*** Opening Records supplied ***

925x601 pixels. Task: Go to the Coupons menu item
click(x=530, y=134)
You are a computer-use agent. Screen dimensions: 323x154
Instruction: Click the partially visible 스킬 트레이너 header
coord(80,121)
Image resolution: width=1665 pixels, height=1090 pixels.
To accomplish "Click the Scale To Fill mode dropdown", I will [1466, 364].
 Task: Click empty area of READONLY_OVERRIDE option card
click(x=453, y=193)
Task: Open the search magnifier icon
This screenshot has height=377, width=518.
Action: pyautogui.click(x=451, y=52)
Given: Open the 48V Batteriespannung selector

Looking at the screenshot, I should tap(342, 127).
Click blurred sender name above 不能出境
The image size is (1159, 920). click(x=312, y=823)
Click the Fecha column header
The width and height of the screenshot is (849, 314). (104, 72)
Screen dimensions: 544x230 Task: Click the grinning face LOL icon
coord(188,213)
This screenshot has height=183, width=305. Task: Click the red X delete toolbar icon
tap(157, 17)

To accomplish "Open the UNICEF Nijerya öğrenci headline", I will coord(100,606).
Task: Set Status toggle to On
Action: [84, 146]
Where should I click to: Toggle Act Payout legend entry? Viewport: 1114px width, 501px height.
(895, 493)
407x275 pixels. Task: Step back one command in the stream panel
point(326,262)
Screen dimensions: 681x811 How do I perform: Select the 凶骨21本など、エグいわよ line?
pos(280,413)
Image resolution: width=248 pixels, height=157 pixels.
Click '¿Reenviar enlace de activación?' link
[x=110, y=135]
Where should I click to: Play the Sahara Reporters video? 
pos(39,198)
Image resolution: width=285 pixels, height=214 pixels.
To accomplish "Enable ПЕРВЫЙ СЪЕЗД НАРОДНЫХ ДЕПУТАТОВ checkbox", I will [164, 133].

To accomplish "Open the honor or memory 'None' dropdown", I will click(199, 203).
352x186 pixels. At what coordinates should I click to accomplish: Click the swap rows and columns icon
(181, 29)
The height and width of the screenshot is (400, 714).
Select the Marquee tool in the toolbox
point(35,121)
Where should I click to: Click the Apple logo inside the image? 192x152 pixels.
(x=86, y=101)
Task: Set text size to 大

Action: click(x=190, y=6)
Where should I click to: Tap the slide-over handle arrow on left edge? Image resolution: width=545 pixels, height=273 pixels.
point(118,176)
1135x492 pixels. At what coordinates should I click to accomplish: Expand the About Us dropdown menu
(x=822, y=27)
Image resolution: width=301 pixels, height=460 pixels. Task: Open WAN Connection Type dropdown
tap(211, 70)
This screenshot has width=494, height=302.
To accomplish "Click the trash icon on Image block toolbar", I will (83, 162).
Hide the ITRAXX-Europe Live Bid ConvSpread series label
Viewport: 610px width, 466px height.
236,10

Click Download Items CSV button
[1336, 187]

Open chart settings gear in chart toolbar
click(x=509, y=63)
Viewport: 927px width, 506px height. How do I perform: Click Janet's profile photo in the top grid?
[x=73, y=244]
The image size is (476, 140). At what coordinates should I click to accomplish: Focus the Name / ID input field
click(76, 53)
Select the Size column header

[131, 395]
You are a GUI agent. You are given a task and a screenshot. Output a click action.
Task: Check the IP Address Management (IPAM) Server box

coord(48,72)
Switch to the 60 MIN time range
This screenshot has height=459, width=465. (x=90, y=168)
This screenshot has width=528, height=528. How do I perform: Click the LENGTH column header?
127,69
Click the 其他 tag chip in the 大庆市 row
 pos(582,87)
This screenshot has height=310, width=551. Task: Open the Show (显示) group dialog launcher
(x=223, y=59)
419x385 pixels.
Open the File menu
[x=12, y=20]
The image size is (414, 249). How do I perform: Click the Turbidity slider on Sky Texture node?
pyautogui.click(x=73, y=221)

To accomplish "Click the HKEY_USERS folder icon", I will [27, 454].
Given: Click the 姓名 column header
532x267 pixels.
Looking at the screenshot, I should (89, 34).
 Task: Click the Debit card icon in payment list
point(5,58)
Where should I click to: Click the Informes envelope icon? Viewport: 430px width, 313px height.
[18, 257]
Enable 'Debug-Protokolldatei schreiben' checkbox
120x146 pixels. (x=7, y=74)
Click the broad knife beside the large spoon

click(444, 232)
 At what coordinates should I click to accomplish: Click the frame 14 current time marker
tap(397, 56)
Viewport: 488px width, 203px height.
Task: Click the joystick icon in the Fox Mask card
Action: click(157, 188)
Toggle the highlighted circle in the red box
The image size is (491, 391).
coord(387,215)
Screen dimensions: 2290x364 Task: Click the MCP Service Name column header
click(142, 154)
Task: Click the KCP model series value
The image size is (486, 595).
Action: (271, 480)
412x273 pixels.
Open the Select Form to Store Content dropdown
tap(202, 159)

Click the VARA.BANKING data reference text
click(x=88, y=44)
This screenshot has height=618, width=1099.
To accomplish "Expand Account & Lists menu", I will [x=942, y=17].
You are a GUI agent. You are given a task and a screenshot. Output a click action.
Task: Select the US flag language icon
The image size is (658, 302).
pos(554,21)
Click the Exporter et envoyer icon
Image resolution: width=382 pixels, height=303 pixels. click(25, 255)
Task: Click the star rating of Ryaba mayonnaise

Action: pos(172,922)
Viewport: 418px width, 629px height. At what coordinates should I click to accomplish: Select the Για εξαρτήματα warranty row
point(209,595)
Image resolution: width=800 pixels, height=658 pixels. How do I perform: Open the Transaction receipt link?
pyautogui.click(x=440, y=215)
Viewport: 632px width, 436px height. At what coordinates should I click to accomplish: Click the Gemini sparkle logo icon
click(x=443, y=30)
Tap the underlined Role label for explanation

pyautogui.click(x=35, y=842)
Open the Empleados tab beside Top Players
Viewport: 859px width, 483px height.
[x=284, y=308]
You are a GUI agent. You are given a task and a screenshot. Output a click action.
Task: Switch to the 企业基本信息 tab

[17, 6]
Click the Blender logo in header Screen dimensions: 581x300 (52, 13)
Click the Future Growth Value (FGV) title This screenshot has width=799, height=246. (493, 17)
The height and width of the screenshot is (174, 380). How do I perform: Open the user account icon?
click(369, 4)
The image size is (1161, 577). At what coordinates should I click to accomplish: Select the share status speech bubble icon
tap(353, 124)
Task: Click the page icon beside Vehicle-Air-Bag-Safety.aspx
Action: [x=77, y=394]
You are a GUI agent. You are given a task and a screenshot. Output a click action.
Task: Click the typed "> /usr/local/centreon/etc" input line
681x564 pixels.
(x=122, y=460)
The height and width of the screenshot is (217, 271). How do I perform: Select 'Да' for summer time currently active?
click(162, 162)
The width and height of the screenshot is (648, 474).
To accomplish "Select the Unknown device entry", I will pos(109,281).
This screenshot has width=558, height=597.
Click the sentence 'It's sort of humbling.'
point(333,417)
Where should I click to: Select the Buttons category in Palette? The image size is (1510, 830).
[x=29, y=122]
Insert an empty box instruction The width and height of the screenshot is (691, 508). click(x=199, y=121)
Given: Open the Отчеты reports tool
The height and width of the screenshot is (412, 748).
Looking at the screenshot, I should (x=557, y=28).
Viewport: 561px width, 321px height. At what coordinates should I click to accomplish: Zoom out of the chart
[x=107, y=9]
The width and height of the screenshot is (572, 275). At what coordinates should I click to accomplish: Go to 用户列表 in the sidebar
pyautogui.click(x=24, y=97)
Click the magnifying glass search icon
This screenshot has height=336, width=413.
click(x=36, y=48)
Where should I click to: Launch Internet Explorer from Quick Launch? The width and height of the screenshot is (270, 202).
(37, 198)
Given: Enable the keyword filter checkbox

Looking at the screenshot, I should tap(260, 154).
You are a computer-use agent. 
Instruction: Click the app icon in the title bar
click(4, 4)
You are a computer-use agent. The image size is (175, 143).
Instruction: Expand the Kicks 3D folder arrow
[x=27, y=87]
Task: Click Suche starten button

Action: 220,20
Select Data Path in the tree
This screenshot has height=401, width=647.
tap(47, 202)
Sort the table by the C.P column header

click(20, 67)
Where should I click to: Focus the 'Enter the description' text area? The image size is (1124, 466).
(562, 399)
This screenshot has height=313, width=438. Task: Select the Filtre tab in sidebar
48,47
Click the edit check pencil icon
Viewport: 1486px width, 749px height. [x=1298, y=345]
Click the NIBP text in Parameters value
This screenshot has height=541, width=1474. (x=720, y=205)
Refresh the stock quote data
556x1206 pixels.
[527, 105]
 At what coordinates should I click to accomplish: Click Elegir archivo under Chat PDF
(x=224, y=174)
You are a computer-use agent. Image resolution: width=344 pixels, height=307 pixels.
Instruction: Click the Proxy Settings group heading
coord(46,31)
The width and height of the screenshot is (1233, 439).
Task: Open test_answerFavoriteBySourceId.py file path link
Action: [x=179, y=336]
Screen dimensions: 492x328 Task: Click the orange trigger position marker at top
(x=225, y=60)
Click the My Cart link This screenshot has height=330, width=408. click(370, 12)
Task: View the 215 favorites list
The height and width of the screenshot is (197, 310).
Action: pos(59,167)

*** Closing Records supplied ***

What the exercise asks: Your answer should be the exact lines above from the one with "The height and width of the screenshot is (217, 271)." through the one with "This screenshot has width=558, height=597.", both included, and nothing besides.

Result below:
The height and width of the screenshot is (217, 271). How do I perform: Select 'Да' for summer time currently active?
click(162, 162)
The width and height of the screenshot is (648, 474).
To accomplish "Select the Unknown device entry", I will pos(109,281).
This screenshot has width=558, height=597.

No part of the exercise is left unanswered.